La SNCF crée Distripolis : la livraison écolo de marchandises en ville

Geodis, filiale de la SNCF, spécialisée dans la logistique du transport ferroviaire, investit dans le développement de solutions de transport écologique avec la création de Distripolis, pour les derniers kilomètres à parcourir en ville et limiter l’entrée des poids lourds, responsables de 35% des émissions de CO2 en ville.

Distripolis a pour vocation de livrer les colis à l’aide de triporteurs et de camions de petite taille électriques. Nathalie Kosciusko-Morizet, ministre du Développement Durable, a insisté ce lundi 27 juin sur le fait que « les entreprises publiques doivent être à la pointe de l’innovation ». Distripolis n’est pas si innovant pourtant.

Aujourd’hui, il existe dans beaucoup de grandes villes de nombreuses entreprises qui ont déjà investi dans le transport vert de marchandises urbain :

- Cyclopolitain un peu partout en France

- Mediacyclo à Rennes et Nantes

- Urban-cab à Paris

Bien évidemment, les fonds d’investissement n’étant pas les mêmes ainsi que le patrimoine foncier, Distripolis a pu se doter d’ores et déjà de huit bases logistiques urbaines écologiques (BLUE) réparties sur Paris, ainsi que de plusieurs véhicules électriques. Ainsi, dès le lancement, la flotte sera composée d’une dizaine de camionnettes électriques avec une capacité de 20m3 et d’une autonomie de 150 km ainsi que de 8 triporteurs à assistance électrique. La SNCF a déjà prévu de porter la flotte de camionnettes à 75 en 2015 et celle des triporteurs à 56 en 2014. Les marchandises seront acheminées à la plateforme de Bercy pour être ensuite réparties au sein des huit bases logistiques.

Autre puissance de Distripolis, son outil de calcul permettant d’optimiser au mieux ses livraisons. Ils ont pu établir qu’à l’heure actuelle, « 25% des trajets effectués par les livreurs le sont à vide », comme l’indique Pierre Blayau, PDG de Geodis.

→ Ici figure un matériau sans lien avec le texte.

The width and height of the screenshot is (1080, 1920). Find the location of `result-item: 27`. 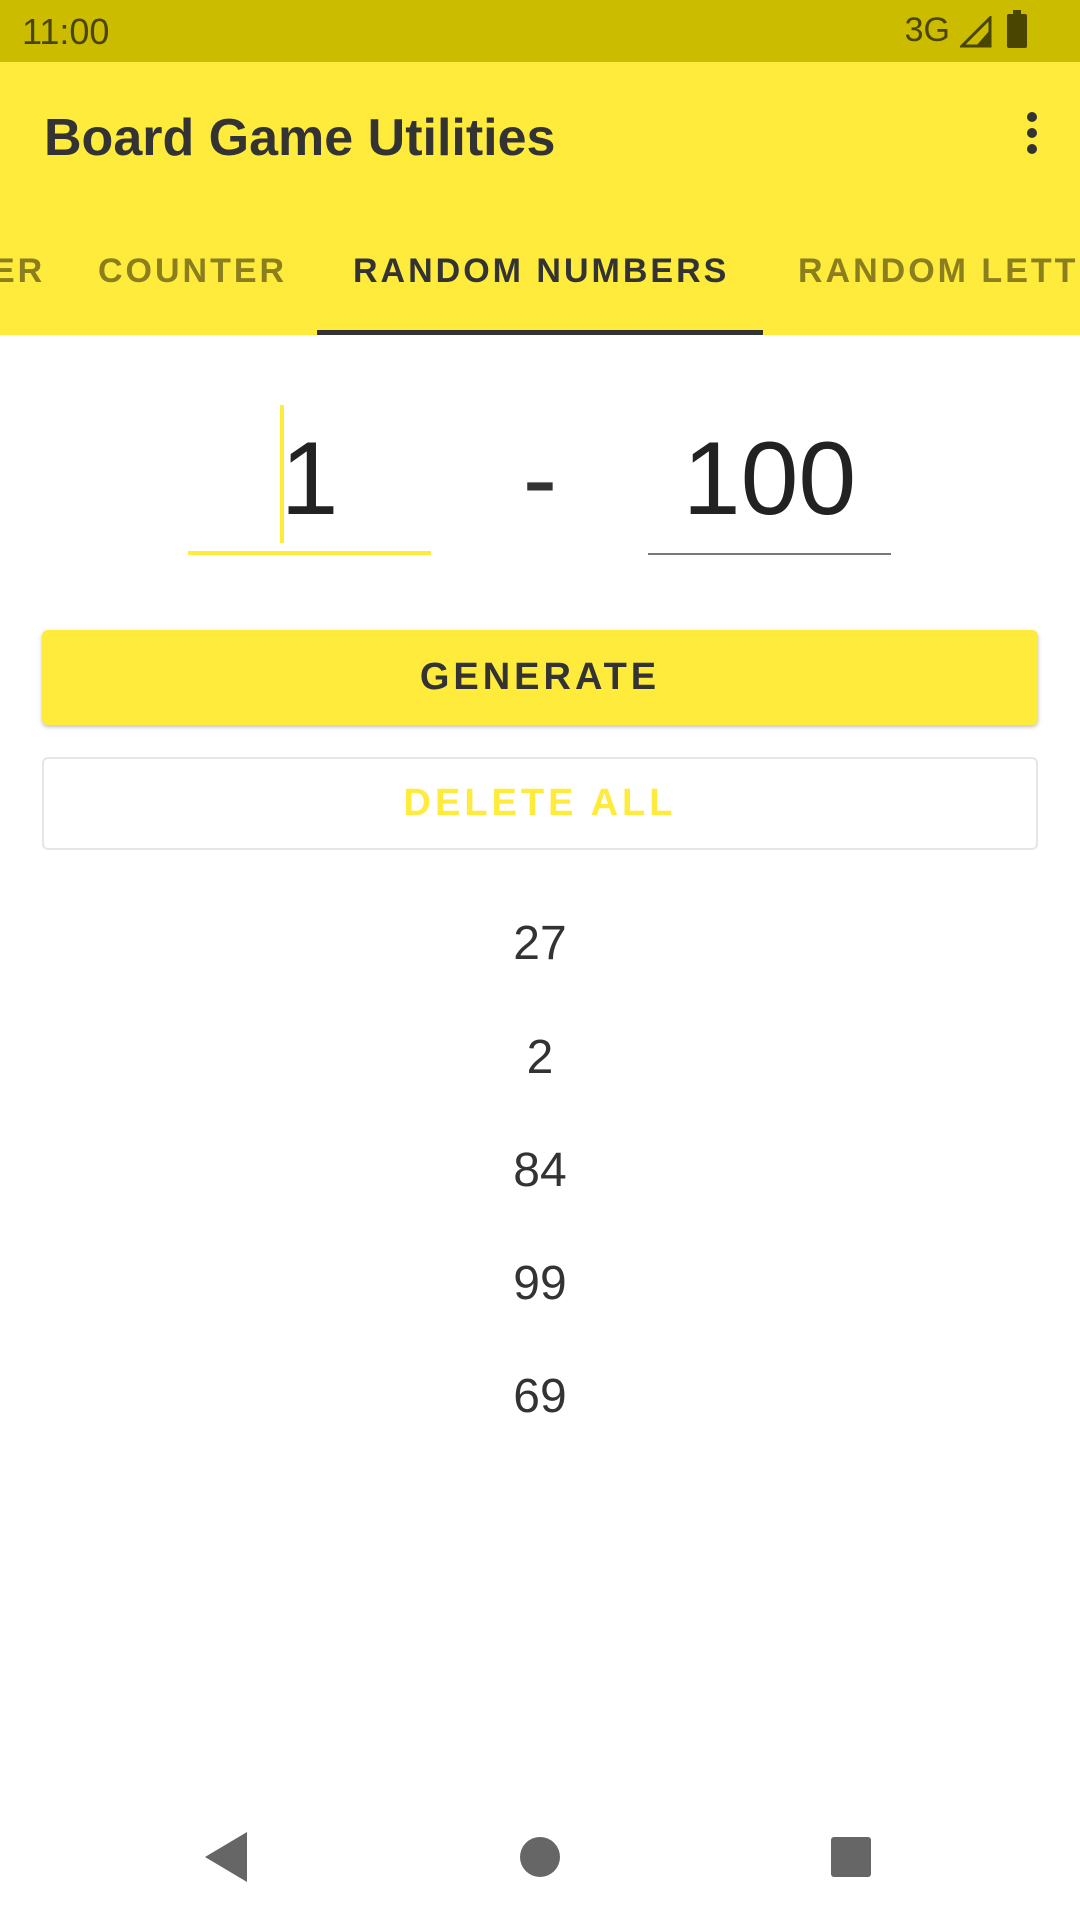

Quelle est la puissance environnementale de Distripolis ? Guillaume Pépy précise que « le transport de marchandises représente 20 % de la circulation parisienne » aujourd’hui. Distripolis a pour objectif de limiter les impacts de ces déplacements en diminuant les rejets des polluants dans l’atmosphère mais aussi en limitant les nuisances sonores en ville (ce qui à Paris, comme dans toutes les grandes villes, ne serait pas du luxe). De plus, Distripolis prévoit dès 2011 de réduire de 365 tonnes les rejets en CO2 par rapport à l’activité actuelle de Geodis, puis en 2015 de 1747 tonnes, soit 85%. Bien évidemment, Distripolis prévoit déjà de se dupliquer ces cinq prochaines années dans les grandes villes de France et en Europe, avec des prix défiant toute concurrence.